Poldrack has also been engaged in criticizing the unwarranted use of reverse inference in the media. In 2007 he was part of a group of researchers who published a letter in the New York Times that criticized the use of reverse inference in regard to the US presidential election. In 2010 he led a group of 45 researchers who published a letter in the New York Times criticizing the use of reverse inference in an Op-Editorial on neuromarketing.

===Neuroinformatics and data sharing===

Poldrack's group has developed a formal ontology for cognitive neuroscience, known as the Cognitive Atlas.
In 2009, Poldrack established the OpenfMRI project(later rebranded as OpenNeuro) which openly shares complete raw fMRI datasets. He has collaborated with Tal Yarkoni on the development of Neurosynth, an online meta-analytic tool for the neuroimaging literature. In 2014 he established the Stanford Center for Reproducible Neuroscience, which develops tools for reproducible data analysis including fMRIPREP and MRIQC.

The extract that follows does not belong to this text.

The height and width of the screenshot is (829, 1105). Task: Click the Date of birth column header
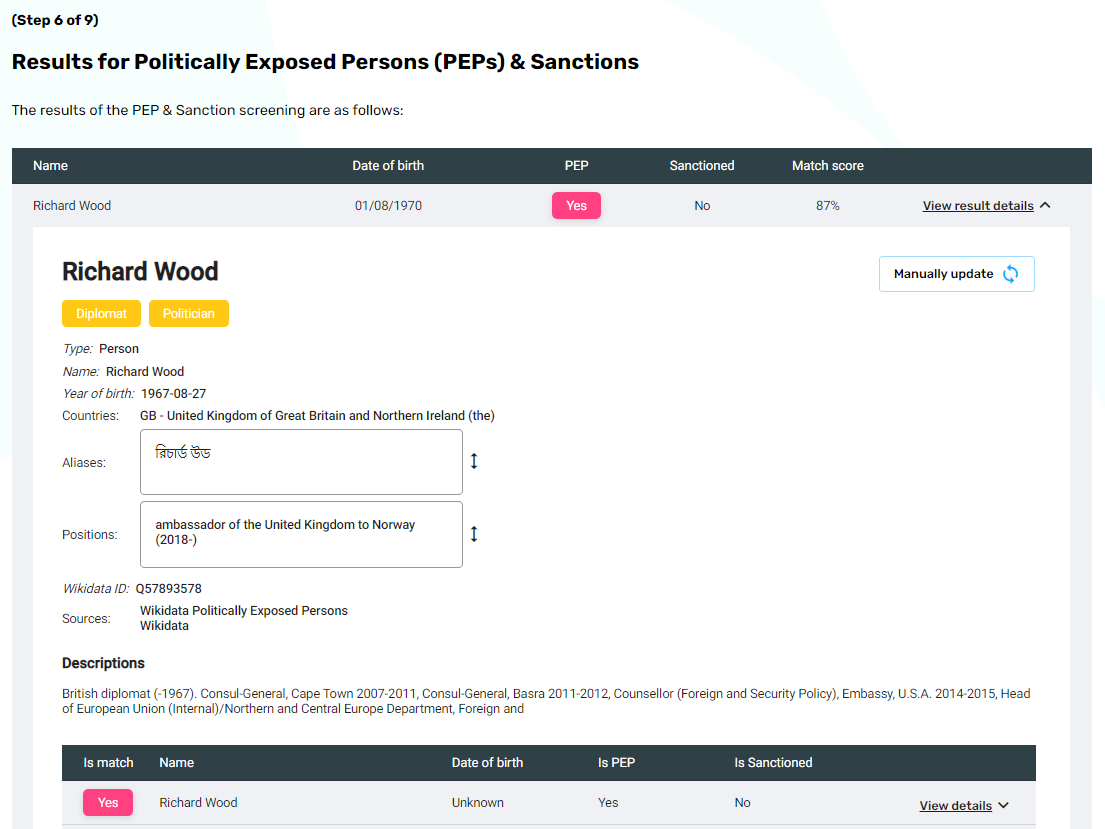388,166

===MyConnectome Project===

In 2012, Poldrack undertook a project to collect brain imaging, behavior, and biological data on himself for an extended period of time. Called the MyConnectome Project, this study lasted 18 months, during which Poldrack was scanned with magnetic resonance imaging more than 100 times. Analyses of these data showed that brain connectivity changed over this long period of time within specific brain networks, and also showed that the nature of variability over time within an individual is qualitatively different from variability across individuals. This entire dataset was made openly available to the public for further analysis

=== Science of Behavior Change ===
Poldrack is a part of the Science of Behavior Change (SOBC) network. His research uses brain imaging to understand the brain systems supporting decision making, executive control, and behavior change. Poldrack's lab also develops informatics tools to help make sense of the growing body of neuroimaging data (including the OpenNeuro and NeuroVault data sharing projects and the Cognitive Atlas ontology) as well as tools to help improve the reproducibility of neuroimaging research (including the Brain Imaging Data Structure and BIDS-Apps projects).

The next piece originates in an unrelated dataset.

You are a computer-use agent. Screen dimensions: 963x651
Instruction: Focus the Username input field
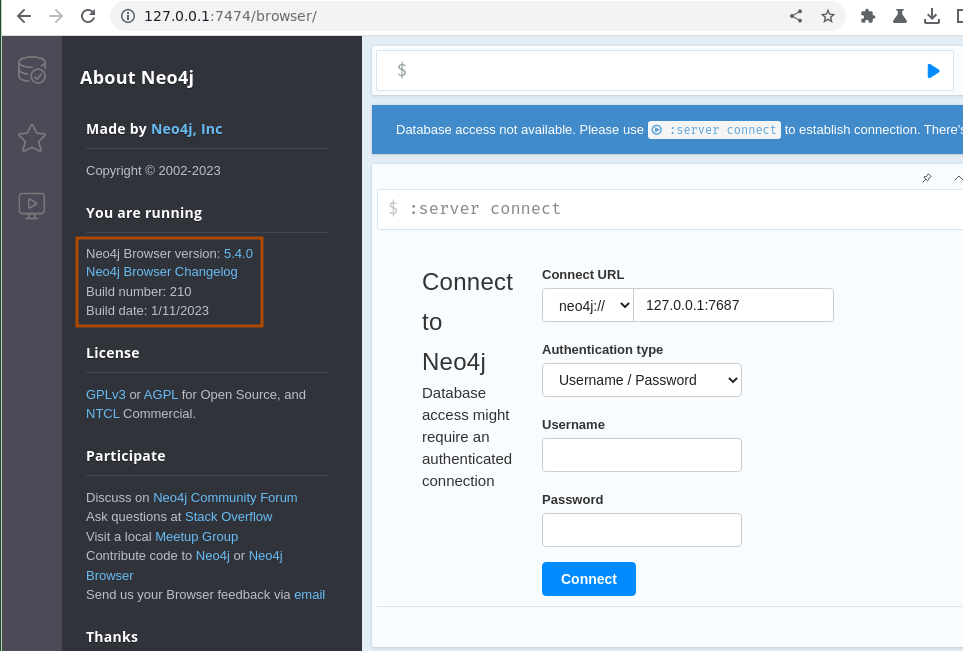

==Professional Achievements==

In 2009, Poldrack was elected as Chairperson of the Organization for Human Brain Mapping. He is a founding Co-Editor-in-Chief of Frontiers in Brain Imaging Methods, and has served as a member of editorial boards for Psychological Bulletin, Nature Scientific Data, Trends in Cognitive Sciences, Cerebral Cortex, Human Brain Mapping, GigaScience, SCAN (Social, Cognitive, and Affective Neuroscience), Cognitive Science, Frontiers in Human Neuroscience, and Neuroimage. He was the chair of the External Advisory Panel of the Human Connectome Project, and member of advisory panels for the Adolescent Brain Cognitive Development (ABCD) Study and the Kavli Human Study

==Honors and awards==

- Distinguished Scientific Award for Early Career Contributions to Psychology, American Psychological Association, 2005
- Wiley Young Investigator Award, Organization for Human Brain Mapping, 2005
- Fellow, Association for Psychological Science, elected 2009

==Books==
- Poldrack RA, Mumford JA, Nichols TE (2011). Handbook of fMRI data analysis. Cambridge University Press.
- P. Glimcher, E. Fehr, C. Camerer, & R. Poldrack (Eds.), Handbook of Neuroeconomics. San Diego: Academic Press
- Russell A. Poldrack (2018). The New Mind Readers: What Neuroimaging Can and Cannot Reveal About Our Thoughts. Princeton University Press.
- Russell A. Poldrack (2021). Hard to Break: Why Our Brains Make Habits Stick. Princeton University Press.